Task brief
Note on the material below: return exactly the lines from the line that holds "Image resolution: width=912" through the line that holds "The image size is (837, 504).", and leave out each picture.

━━━━

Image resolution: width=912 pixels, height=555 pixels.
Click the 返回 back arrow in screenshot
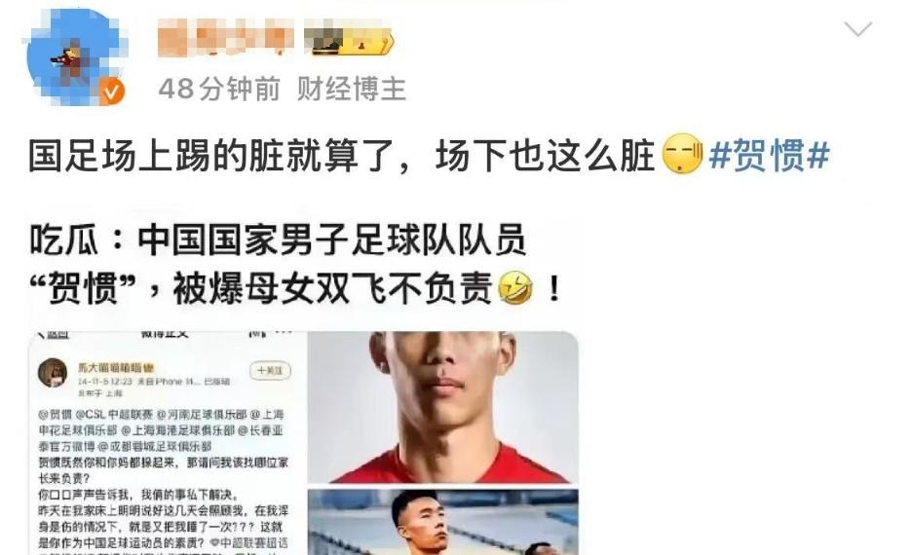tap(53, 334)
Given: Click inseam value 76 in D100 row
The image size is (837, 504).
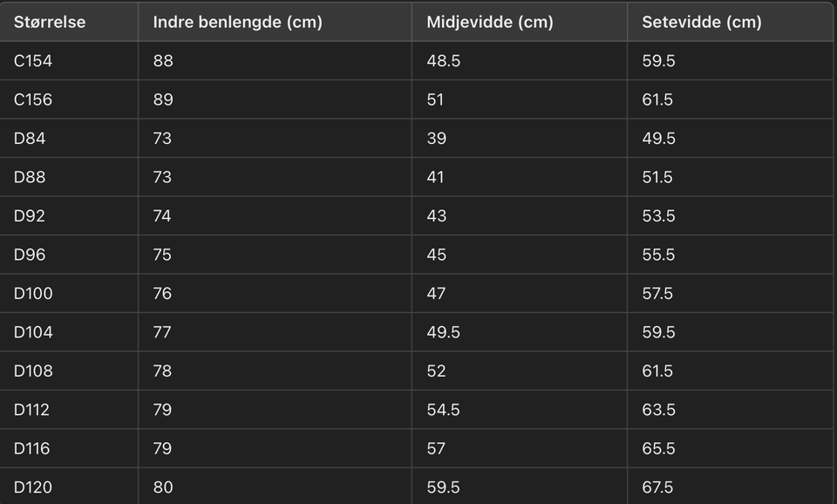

━━━━

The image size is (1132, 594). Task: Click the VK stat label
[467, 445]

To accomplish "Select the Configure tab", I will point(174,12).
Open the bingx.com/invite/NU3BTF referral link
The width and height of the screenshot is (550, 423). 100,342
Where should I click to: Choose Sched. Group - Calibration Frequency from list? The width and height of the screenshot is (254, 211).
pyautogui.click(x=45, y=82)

━━━━

Written solution
Image resolution: width=912 pixels, height=555 pixels.
Click the 返回 back arrow in screenshot
tap(53, 334)
Given: Click inseam value 76 in D100 row
The image size is (837, 504).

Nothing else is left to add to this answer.